# What the exercise asks
Without the pictures, write out all the lines below exactly as they appear.
━━━━━━━━━━━━━━━━━━━━━━━━━━━━━━
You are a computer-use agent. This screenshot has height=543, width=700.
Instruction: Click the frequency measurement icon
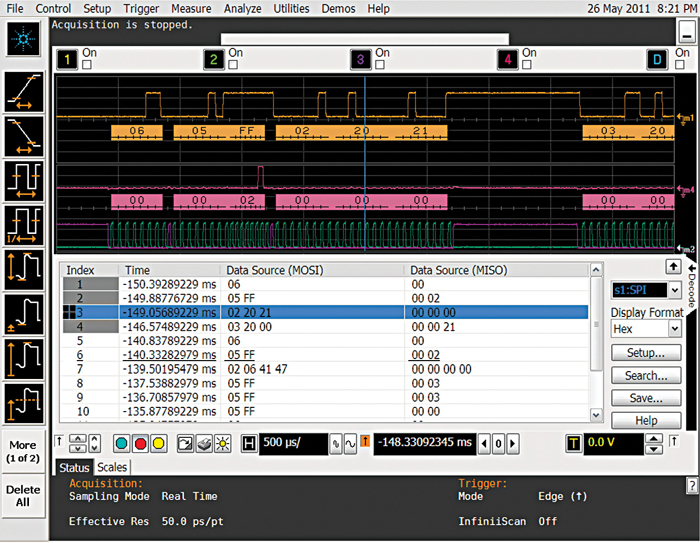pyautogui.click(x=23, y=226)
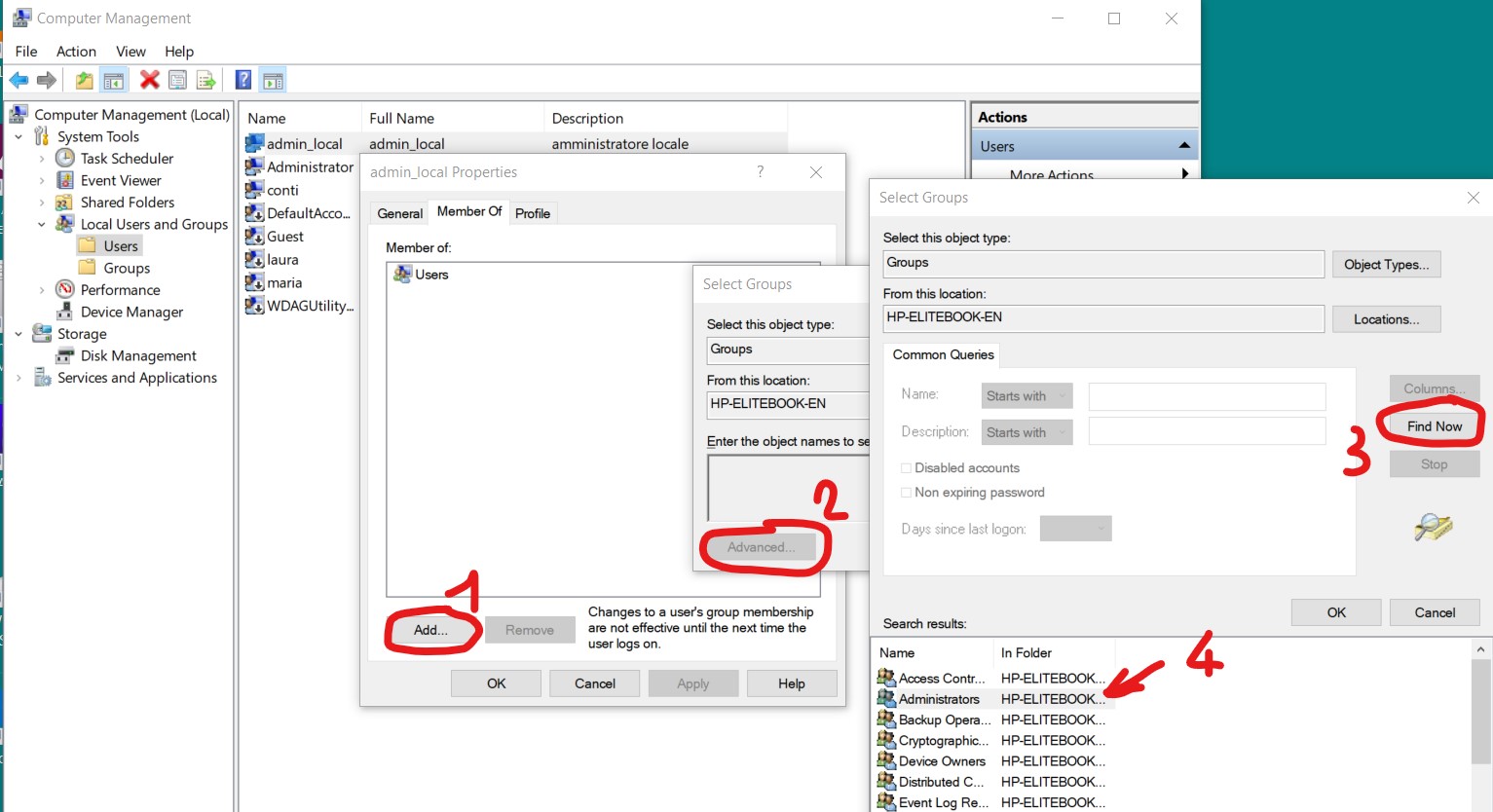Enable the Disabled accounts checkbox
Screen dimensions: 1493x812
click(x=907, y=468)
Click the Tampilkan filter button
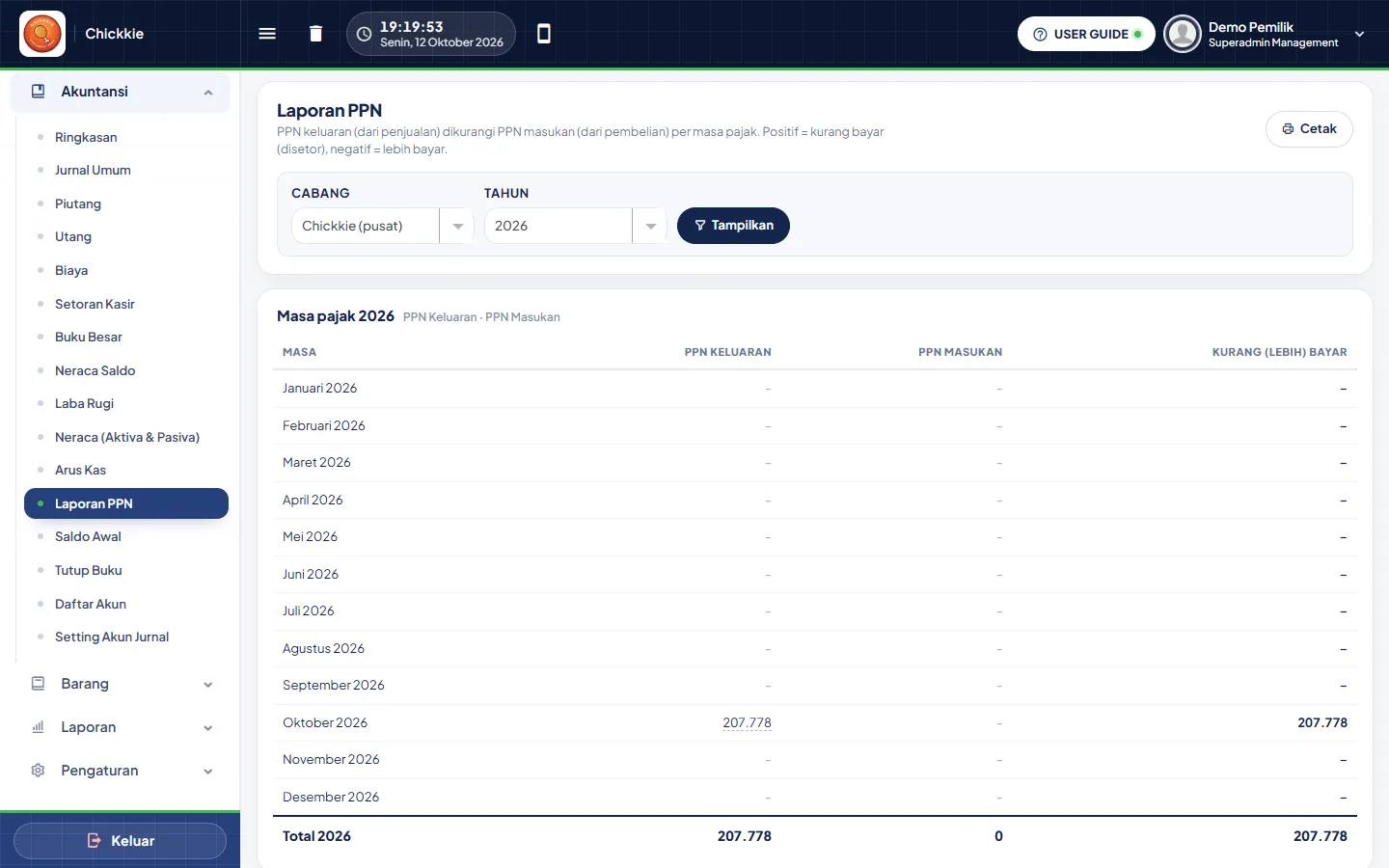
━━━━━━━━━━━━━━━━━━━━━━━━━━━━━━
# Solution below
You are a computer-use agent. This screenshot has height=543, width=700.
Instruction: Click the frequency measurement icon
pyautogui.click(x=23, y=226)
Enable the Disabled accounts checkbox
Screen dimensions: 1493x812
click(x=907, y=468)
Click the Tampilkan filter button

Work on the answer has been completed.